Real time object detection Viola-Jones algorithm is proposed by two scientist Paul Viola and Micheal Jones in 2001. It is mainly use for face detection, goal is to detect face from non face. The merits of this algorithm is its speed and its accuracy.
1. Selection of Haar-like features
If we look at the human face we can see that each face share some common features such as, darker part below eyes, cheeks are brighter than eye region, lighter part below eyebrows, darker part between two lips etc. From this we can tell that every human face share some similar pattern and this pattern helps to detect human face.
Summary of the above paragraph is to differentiate between brighter part and darker part. This can be done by summing the pixels in both region and comparing them. The sum of pixel values in the darker region will be smaller than the sum of pixels in the lighter region. This can be accomplished using Haar-like features.
2. Creation of an Integral image
The integral image creation process is progressive addition of intensities on subsequent pixels in both horizontal and vertical axis.
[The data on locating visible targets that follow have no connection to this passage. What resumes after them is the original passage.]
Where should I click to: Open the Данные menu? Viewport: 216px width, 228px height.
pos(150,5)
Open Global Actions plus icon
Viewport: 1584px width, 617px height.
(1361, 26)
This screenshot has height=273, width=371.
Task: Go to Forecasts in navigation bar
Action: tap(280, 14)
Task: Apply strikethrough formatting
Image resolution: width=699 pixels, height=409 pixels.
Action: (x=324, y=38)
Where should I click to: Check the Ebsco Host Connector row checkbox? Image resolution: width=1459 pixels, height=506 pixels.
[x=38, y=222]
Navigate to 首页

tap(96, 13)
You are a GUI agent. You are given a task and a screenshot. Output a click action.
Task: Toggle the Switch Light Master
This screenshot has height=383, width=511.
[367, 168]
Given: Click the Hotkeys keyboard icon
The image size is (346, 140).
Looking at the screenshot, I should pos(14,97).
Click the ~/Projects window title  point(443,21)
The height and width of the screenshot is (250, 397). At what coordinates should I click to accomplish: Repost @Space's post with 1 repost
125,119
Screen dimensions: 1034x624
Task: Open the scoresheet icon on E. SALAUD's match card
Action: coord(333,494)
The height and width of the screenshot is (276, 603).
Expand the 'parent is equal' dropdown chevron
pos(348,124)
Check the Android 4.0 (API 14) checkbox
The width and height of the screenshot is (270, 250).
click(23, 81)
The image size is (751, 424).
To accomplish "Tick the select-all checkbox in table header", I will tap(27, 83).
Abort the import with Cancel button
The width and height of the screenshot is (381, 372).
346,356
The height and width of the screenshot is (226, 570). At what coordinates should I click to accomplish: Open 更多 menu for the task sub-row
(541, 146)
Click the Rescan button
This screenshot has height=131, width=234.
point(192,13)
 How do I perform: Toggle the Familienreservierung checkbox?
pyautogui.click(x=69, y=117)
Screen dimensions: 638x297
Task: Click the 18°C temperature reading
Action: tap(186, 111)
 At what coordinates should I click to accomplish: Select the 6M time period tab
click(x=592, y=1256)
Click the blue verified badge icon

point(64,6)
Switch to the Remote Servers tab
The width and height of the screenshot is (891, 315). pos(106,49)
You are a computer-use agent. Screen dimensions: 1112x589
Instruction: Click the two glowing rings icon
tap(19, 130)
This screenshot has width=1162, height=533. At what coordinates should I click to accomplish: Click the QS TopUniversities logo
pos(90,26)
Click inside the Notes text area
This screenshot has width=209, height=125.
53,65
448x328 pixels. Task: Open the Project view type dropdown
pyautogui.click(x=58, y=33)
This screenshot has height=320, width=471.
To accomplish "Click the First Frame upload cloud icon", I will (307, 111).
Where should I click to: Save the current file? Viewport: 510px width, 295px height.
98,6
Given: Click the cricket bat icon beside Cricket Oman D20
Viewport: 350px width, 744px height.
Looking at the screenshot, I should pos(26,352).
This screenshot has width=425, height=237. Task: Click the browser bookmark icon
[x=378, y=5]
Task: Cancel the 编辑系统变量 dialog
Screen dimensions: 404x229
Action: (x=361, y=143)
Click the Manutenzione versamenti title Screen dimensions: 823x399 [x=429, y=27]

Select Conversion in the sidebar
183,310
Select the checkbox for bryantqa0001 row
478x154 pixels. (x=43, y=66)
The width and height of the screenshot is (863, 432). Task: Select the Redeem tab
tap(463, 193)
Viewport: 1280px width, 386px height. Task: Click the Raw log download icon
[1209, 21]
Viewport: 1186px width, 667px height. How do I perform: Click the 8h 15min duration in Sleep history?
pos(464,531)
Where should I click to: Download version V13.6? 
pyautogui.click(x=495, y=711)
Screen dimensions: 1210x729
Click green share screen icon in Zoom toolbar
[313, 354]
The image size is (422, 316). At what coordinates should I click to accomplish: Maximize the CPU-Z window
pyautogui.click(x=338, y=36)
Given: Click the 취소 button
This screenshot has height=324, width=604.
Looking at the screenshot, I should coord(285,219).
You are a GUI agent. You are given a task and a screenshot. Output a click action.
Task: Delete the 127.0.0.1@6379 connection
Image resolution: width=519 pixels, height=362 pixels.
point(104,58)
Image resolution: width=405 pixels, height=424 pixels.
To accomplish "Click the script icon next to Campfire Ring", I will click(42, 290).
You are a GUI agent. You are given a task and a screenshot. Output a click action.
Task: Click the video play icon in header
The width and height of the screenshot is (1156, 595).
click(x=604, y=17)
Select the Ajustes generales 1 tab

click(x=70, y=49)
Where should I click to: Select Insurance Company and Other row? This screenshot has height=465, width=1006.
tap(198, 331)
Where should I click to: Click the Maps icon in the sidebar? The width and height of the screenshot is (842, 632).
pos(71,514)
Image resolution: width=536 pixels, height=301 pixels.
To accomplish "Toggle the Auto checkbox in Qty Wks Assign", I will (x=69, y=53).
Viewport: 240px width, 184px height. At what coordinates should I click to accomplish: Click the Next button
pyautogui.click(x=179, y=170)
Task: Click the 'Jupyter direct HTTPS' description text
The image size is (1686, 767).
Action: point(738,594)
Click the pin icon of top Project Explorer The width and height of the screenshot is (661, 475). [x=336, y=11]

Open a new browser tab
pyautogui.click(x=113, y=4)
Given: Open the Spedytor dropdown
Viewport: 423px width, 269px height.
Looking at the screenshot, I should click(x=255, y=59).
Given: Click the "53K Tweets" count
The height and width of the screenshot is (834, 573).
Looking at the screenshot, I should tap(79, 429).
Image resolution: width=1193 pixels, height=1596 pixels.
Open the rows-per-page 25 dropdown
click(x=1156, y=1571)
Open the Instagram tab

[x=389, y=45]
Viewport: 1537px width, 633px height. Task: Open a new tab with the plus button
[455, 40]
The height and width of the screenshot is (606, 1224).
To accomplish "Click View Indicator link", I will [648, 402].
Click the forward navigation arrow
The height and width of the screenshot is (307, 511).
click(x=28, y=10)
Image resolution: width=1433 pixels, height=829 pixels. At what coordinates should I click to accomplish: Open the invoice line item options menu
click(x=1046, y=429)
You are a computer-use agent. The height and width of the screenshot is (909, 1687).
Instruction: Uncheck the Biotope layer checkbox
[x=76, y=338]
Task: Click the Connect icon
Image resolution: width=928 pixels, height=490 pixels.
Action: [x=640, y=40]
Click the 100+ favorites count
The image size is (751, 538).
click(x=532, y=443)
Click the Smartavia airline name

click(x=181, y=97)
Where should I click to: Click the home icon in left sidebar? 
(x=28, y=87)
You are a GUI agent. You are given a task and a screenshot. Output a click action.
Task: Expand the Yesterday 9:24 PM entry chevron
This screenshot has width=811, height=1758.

Horizontal axis => 4 + 1 = 5, 5 + 2 = 7, 7 + 2 = 9 ….
Vertical axis => 4 + 0 = 4, 4 + 3 = 7, 7 + 2 = 9 ….
Integral images helps to calculate sum of pixel in a given image quickly. Also, this gives a considerable speed advantage over more sophisticated alternative features. Because each feature’s rectangular area is always adjacent to at least one other rectangle.
3. Running AdaBoost training
AdaBoost training is use to speed up the calculation, for example if we are working on 24×24 image then there can be more than 160,000 features. It is impossible to evaluate them all when testing an image. So it is necessary to select few important features that can be useful to detect face or other object. Adaboost training helps to do so. For more refer here.
4. Creation of Classifier Cascade
The objective creating this is to avoid non faces. It is basically a strong classifier made of multiple week classifier
Let’s try to understand this from above figure
- Pass image in scanning window
- Image goes into cascade(1)
- Case 1
- Cascade(1) accepts the image, means it thinks it’s a face
- Pass image to cascade(2)
- Case 2
- Cascade(1) rejects the image, means it thinks it’s not a face
- Pass image to reject window and declare it as non face
- After passing from each cascade the image is confirm to be face and ready for further processing
For better result it is necessary to use best classifier at early stage. Otherwise, classifiers would cause mistakes and will prohibit that image from next stages.